For more specific tasks I was like asking for jump power, heading moves, or difficulty levels as follow up questions for the better result. It felt like giving a game idea to a smart developer friend who instantly got to work.

How AI Solved the Hard Stuff for Me

Amazon Q CLI didn’t just write some code - it understood how games work and solved common game dev challenges automatically, and I was a complete beginner to the Pygame environment and game development.
It guided me on the setup of the Python library, how to run it on my Windows system, and publish it on GitHub.
• It built a ball with gravity and bounce
• Created a smart AI opponent that changes with difficulty selection
• Handled goal detection and score tracking
• Added celebration effects when a goal is scored
• Generated separate files for characters, the ball, AI logic, and game loop
I didn’t have to spend hours on setup - it all just worked.

Key Features in the Final Game

Here’s what made the game truly feel like a polished mini-football experience:
• Single-player mode vs.

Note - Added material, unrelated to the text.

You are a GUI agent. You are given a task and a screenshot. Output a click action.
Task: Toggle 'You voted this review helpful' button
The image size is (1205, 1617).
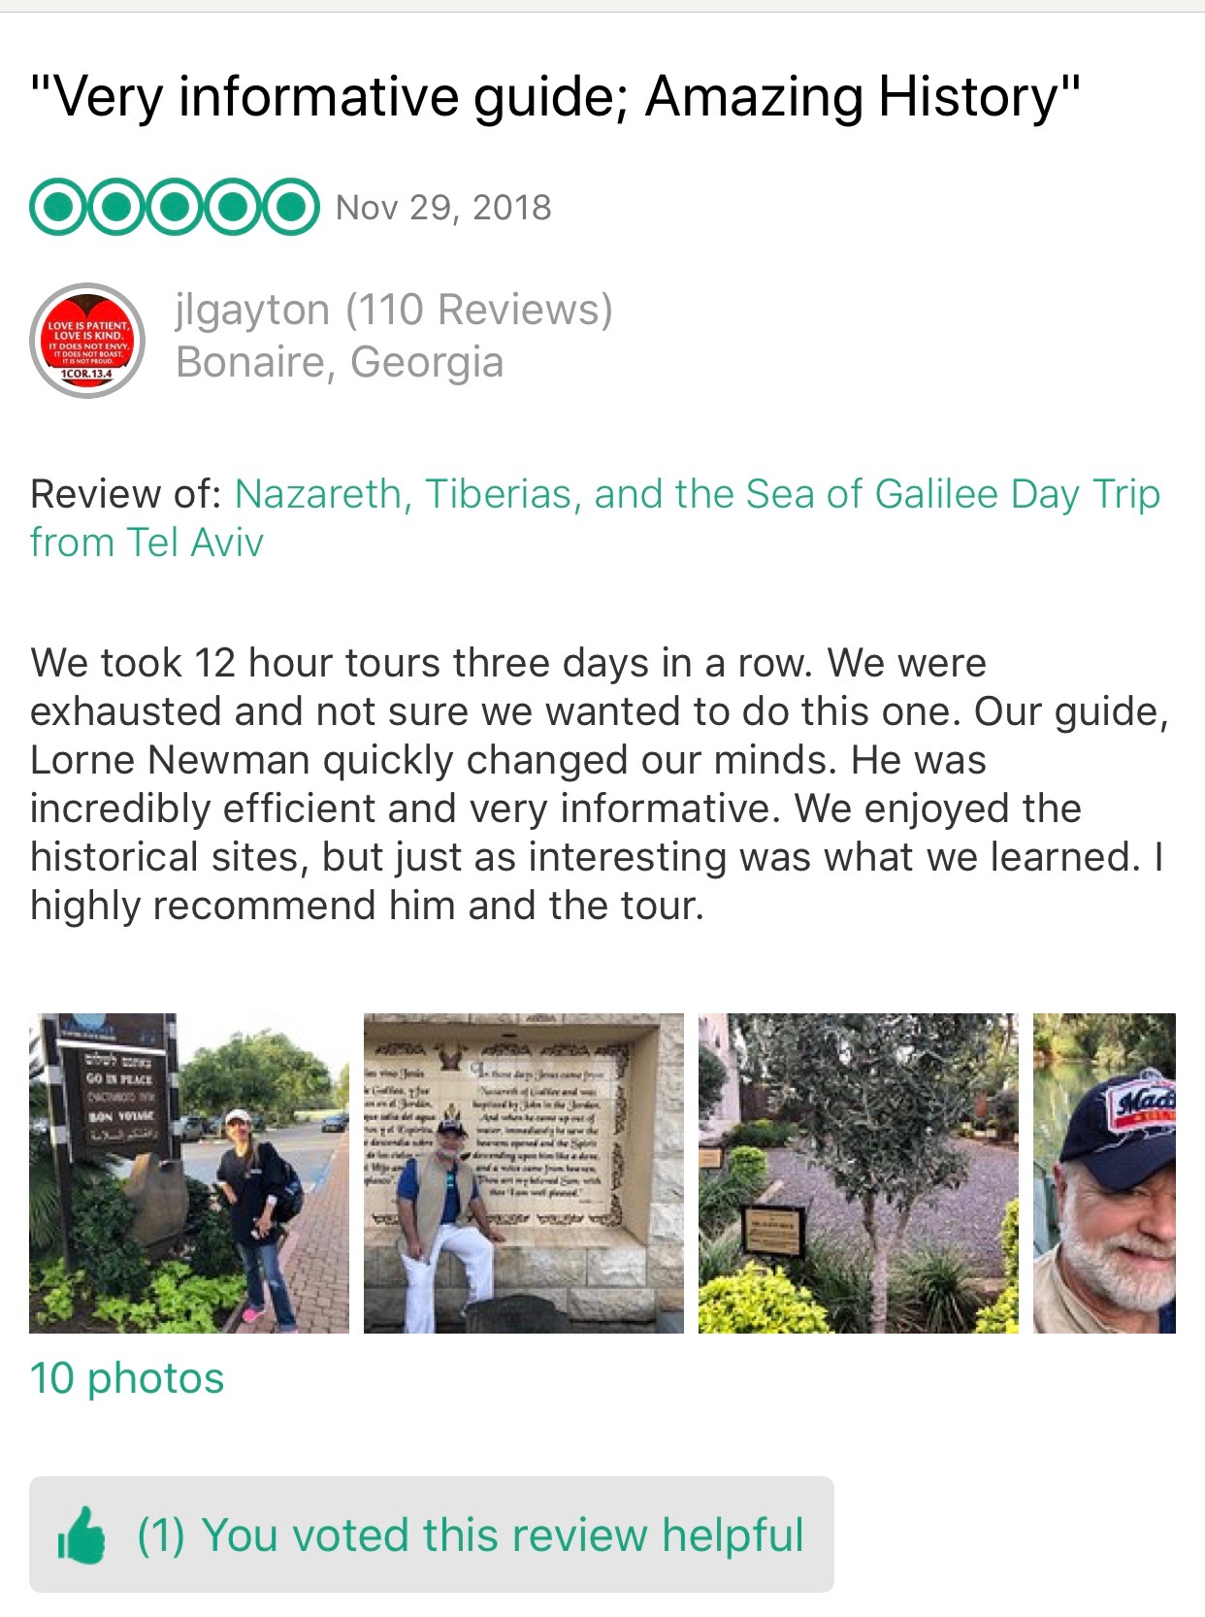(x=432, y=1535)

AI opponent
• 3 difficulty levels: Easy, Medium, Hard
• 5 unique player characters with different strengths (like speed or control)
• Realistic ball movement with gravity and collision
• Responsive controls (jump, head, move left/right)
• Scoring system with confetti goal celebration
• Quick reset of players after each goal
• Simple UI and clean layout
All these features were included right out of the box but had to be polished a bit using effective prompts, built entirely by the AI, based on my prompts and suggestions.

Character selection menu to choose your player

Choose the AI opponent difficulty level

From Idea to Game in Minutes

Here’s what amazed me most: I didn’t write long lines of code or fix errors all day. Instead, I focused on fine-tuning the characters, adjusting settings, and just playing the game. Amazon Q CLI handled the rest - setting up the structure, assets folder, main files, and logic. It even gave me options to customize difficulty and player behaviour.

Gameplay Snapshot

Actual gameplay with an AI opponent of hard difficulty

Final Scoreboard after the game ends

Yes, this is an actual screenshot from the final version - a full-fledged, funny little football game with jumping, heading, scoring, and confetti celebrations.

Final Thoughts

If you’ve ever had a small game idea in your head but felt stuck, Amazon Q CLI is the easiest way to bring it to life. Just type what you want, and it builds everything around it. For me, it turned a childhood memory into a playable game in one evening - and that’s the power of AI done right.
Now it’s your turn. Go build your own Head Soccer - or whatever game inspired you.